# What needs to be done
Please copy the Texas Culinary Academy article starting with "Originally named Le" and going on through "Bleu Culinary Arts.", replacing "sandwich shop" with "sandwich counter".

# Excerpt to read
____

Le Cordon Bleu of Culinary Arts in Austin
- Type: Private, For Profit
- Active: 1981–2017
- President: Steve Smith
- Faculty: 49
- Students: 894
- Location: 11400 Burnett Road, Suite 2100, Austin, Texas, United States 30°24′04″N 97°43′18″W﻿ / ﻿30.401242°N 97.721685°W
- Campus: Urban;
- Website: http://www.chefs.edu/Austin

= Texas Culinary Academy =

Private school in Austin, Texas, USA

Le Cordon Bleu of Culinary Arts in Austin (LCB-Austin) was a private school located in The Domain, a 235 acre, multi-use park in Austin, Texas. The cooking school was affiliated with Le Cordon Bleu Schools North America.

Originally named Le Chef College of Hospitality Careers, Ronald F. Boston started the school as a chef-apprenticeship program in 1981. In 1999, the school was renamed Texas Culinary Academy. TCA was acquired by Career Education Corporation in August 2001.

LCB-Austin operated within a 52000 sqft facility that contained six 2000 sqft labs, classrooms, a student library, a computer lab, a restaurant, a cafe and a retail store. Also located within the facility was a 100-seat demonstration kitchen.

The school operated two on-campus restaurants. Ventana, a 100-seat restaurant which served classical French cuisine, opened in late 2002, and The Bleu River Grille, a casual coffee and sandwich shop.

LCB-Austin offered an Associate of Applied Science Degree in Le Cordon Bleu Culinary Arts and certificates in Le Cordon Bleu Pâtisserie & Baking and Le Cordon Bleu Culinary Arts.

____

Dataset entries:
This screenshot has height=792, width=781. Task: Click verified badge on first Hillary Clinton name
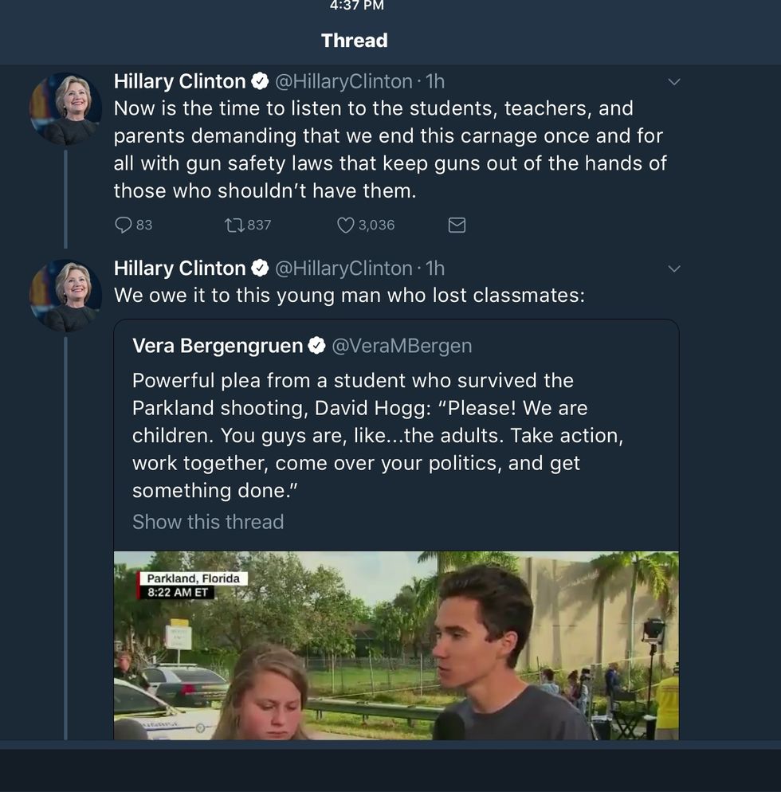click(x=260, y=81)
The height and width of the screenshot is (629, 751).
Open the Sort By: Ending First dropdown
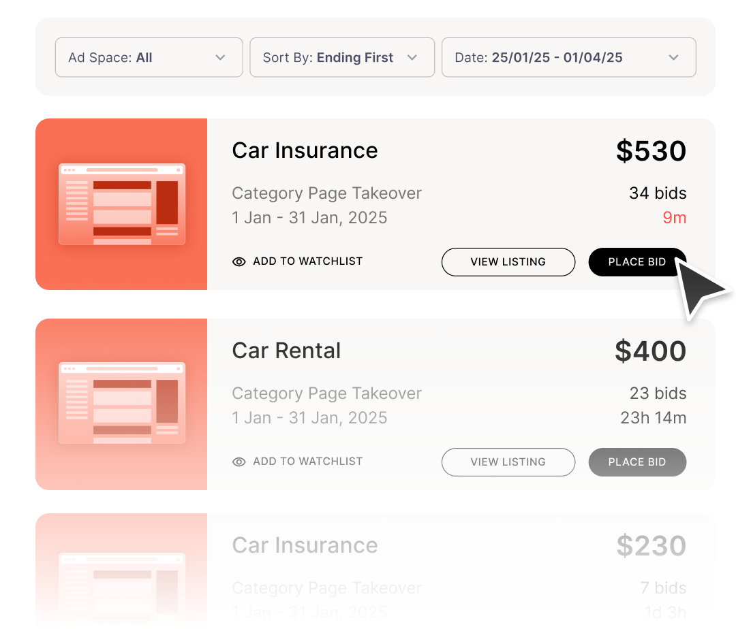[x=341, y=58]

____

# Reply to the task
Originally named Le Chef College of Hospitality Careers, Ronald F. Boston started the school as a chef-apprenticeship program in 1981. In 1999, the school was renamed Texas Culinary Academy. TCA was acquired by Career Education Corporation in August 2001.

LCB-Austin operated within a 52000 sqft facility that contained six 2000 sqft labs, classrooms, a student library, a computer lab, a restaurant, a cafe and a retail store. Also located within the facility was a 100-seat demonstration kitchen.

The school operated two on-campus restaurants. Ventana, a 100-seat restaurant which served classical French cuisine, opened in late 2002, and The Bleu River Grille, a casual coffee and sandwich counter.

LCB-Austin offered an Associate of Applied Science Degree in Le Cordon Bleu Culinary Arts and certificates in Le Cordon Bleu Pâtisserie & Baking and Le Cordon Bleu Culinary Arts.